_EXERCISE DETAILS_. Whenever a line in the entries below includes the string "computer", count that line. Report the total alone.

[Pixel coordinate grounding data]

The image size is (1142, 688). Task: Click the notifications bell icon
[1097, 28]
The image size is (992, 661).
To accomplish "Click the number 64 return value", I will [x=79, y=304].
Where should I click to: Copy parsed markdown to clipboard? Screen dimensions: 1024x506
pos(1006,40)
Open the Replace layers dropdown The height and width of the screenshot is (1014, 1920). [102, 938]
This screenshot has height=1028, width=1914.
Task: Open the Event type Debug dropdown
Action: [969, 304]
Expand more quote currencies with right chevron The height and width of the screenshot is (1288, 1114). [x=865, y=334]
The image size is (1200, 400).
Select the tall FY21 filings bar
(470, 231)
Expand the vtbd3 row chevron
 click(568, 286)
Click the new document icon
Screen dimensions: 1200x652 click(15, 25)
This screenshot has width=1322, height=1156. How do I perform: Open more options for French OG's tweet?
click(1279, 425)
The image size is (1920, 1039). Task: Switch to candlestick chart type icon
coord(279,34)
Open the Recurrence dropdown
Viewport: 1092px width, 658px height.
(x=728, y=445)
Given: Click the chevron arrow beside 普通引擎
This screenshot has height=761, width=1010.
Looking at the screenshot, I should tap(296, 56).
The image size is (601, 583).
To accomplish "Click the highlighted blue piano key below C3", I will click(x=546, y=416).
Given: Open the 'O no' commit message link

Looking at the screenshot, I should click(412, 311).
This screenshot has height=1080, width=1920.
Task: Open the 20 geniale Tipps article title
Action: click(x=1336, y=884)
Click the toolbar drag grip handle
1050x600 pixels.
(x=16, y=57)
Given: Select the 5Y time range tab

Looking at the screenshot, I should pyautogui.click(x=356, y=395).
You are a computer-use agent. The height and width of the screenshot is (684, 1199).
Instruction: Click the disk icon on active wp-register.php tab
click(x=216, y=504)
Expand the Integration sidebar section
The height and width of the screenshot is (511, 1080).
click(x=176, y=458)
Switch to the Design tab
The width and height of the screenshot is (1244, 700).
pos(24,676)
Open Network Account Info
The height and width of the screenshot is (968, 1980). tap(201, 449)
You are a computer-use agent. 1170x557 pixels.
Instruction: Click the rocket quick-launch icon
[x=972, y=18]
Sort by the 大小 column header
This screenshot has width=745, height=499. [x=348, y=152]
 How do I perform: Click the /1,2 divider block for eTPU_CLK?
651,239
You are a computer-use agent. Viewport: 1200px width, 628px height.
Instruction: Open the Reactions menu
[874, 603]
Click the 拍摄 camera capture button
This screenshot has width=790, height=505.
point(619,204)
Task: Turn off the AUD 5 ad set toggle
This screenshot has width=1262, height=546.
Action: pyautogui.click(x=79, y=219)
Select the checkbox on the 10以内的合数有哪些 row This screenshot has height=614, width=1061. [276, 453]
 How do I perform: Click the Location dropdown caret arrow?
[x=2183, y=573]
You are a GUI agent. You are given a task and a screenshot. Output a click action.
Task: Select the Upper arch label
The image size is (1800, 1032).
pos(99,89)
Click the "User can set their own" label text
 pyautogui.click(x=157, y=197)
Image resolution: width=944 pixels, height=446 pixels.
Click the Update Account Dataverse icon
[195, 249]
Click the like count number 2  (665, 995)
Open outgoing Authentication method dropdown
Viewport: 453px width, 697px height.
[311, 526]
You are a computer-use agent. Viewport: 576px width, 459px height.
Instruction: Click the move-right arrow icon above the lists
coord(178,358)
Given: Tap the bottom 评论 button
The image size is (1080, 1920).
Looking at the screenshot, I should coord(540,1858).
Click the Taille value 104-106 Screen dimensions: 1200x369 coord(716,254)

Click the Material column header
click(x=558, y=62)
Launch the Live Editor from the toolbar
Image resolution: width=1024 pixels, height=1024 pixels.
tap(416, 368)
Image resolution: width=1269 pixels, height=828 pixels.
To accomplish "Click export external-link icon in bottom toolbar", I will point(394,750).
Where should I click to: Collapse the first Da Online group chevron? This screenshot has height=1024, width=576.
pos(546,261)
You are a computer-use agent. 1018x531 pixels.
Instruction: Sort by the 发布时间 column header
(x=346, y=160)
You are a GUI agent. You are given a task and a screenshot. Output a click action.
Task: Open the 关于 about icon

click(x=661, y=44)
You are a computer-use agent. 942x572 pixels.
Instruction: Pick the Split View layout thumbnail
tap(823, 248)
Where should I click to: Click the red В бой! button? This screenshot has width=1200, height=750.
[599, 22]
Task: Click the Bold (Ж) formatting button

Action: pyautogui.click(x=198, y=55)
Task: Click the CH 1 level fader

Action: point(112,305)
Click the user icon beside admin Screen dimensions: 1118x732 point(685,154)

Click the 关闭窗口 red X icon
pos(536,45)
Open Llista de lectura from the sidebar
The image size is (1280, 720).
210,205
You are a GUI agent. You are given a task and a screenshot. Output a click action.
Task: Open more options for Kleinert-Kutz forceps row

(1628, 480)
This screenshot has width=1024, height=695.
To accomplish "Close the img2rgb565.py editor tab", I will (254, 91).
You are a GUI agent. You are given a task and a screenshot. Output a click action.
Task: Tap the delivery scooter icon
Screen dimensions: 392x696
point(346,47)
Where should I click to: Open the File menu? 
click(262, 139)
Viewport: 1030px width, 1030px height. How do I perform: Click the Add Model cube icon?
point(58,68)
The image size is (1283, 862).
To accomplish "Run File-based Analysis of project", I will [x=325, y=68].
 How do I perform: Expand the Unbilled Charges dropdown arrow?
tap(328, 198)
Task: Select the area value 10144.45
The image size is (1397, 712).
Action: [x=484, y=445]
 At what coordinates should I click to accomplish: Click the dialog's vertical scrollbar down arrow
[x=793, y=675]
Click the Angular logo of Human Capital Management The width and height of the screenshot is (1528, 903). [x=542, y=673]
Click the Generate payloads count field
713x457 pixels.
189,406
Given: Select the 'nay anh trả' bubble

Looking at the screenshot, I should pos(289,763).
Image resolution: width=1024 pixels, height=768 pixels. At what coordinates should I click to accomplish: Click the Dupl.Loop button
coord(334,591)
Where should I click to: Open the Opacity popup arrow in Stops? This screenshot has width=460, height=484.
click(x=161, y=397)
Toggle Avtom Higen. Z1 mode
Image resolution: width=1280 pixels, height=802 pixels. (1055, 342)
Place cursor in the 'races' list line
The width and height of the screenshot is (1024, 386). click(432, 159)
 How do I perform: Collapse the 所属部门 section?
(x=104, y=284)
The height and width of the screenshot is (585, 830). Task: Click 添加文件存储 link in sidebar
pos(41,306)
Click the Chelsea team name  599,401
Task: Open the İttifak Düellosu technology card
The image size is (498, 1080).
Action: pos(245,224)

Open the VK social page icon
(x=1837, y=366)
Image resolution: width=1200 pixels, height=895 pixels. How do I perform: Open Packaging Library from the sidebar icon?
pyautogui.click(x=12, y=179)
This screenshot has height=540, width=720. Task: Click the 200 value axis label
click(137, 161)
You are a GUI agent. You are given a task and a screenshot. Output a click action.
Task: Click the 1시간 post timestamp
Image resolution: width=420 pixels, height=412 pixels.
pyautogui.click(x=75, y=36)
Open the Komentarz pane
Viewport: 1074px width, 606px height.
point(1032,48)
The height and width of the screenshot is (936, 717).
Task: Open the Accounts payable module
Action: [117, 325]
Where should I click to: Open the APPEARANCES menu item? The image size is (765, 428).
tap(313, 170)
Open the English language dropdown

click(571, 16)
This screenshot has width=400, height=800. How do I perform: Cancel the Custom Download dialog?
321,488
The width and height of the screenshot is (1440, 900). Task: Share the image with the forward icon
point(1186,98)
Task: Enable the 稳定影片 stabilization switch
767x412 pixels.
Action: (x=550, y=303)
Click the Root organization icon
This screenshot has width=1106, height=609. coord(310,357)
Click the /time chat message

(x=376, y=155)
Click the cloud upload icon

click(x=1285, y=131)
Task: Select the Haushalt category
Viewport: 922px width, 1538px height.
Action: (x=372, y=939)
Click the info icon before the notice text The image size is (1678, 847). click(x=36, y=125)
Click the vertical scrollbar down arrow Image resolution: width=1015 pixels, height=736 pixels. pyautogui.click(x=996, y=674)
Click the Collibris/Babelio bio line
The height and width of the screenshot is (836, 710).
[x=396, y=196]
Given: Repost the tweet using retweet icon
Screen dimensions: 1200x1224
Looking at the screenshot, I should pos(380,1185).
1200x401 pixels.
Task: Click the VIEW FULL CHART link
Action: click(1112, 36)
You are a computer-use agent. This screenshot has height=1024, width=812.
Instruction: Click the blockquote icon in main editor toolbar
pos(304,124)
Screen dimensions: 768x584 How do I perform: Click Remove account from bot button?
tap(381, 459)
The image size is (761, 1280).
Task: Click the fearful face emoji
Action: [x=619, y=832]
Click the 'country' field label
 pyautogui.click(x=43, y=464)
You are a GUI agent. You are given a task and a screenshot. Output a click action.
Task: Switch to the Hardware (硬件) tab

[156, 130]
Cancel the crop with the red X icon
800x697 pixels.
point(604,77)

_SOLUTION BELOW_. 7